*INSTRUCTION*.
In the issue about PDO_ODBC, which two alternatives fetched the user's data correctly?
>> Begin DOCUMENT SEGMENT
Skip to content

Drivers can provide PDO_ODBC incorrectly converted data for long columns with stateful encodings #10733

Open
@NattyNarwhal

Description

@NattyNarwhal

Description

A user contacted me about some data that was fetched incorrectly with PDO_ODBC, but worked with PDO_IBM and procedural ODBC.

The following code:

<?php
// Db2i as the example; full dataset available on request.
$user = 'user here';
$password = 'password here';
$rdb = 'DSN here' ;
// for those unaware of the db2i options: CCSID=1208 specifies UTF-8, ALWAYSCALCLEN=1 forces the driver to provide calculate the output length of a column after character conversions, NAM=1 affects naming rules/schema order
$dsn = "DSN={{$rdb}};NAM=1;ALWAYSCALCLEN=1;CCSID=1208";

$schema = 'CSC2023' ;
$table = 'ITEM' ;
$column = 'CODE' ;
$sql = <<< NOWDOC
SELECT DESC
 FROM "$schema"."$table"
>> End DOCUMENT SEGMENT
>> Begin DATASET EXCERPTS
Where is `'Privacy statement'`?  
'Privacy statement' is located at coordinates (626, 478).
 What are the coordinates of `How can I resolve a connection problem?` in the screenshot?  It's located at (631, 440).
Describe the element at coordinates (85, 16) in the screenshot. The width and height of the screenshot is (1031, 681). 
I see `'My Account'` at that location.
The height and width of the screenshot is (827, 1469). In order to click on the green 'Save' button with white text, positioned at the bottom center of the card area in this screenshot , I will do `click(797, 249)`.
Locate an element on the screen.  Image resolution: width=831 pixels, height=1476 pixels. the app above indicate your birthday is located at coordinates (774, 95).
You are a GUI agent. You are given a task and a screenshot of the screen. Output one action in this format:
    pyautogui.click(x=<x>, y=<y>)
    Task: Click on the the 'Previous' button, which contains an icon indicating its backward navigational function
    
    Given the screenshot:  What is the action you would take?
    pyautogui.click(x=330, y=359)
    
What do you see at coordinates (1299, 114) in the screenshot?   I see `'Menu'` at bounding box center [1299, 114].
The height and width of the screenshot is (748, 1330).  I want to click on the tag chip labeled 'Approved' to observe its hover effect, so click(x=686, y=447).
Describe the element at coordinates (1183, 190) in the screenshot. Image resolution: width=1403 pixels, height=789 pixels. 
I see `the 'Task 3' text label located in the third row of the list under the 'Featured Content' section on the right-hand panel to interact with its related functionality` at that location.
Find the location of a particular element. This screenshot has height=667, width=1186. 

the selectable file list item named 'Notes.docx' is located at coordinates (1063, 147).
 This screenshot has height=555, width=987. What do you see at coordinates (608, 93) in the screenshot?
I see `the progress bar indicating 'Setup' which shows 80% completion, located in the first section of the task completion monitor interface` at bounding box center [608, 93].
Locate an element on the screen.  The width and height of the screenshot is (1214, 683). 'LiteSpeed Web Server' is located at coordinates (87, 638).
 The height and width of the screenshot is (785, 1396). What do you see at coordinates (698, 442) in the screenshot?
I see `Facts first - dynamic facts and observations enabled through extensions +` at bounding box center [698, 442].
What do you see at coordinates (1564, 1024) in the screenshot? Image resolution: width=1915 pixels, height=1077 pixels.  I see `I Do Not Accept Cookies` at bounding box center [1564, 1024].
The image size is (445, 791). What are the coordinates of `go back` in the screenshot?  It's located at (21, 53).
>> End DATASET EXCERPTS
*SOLUTION*.
PDO_IBM and procedural ODBC.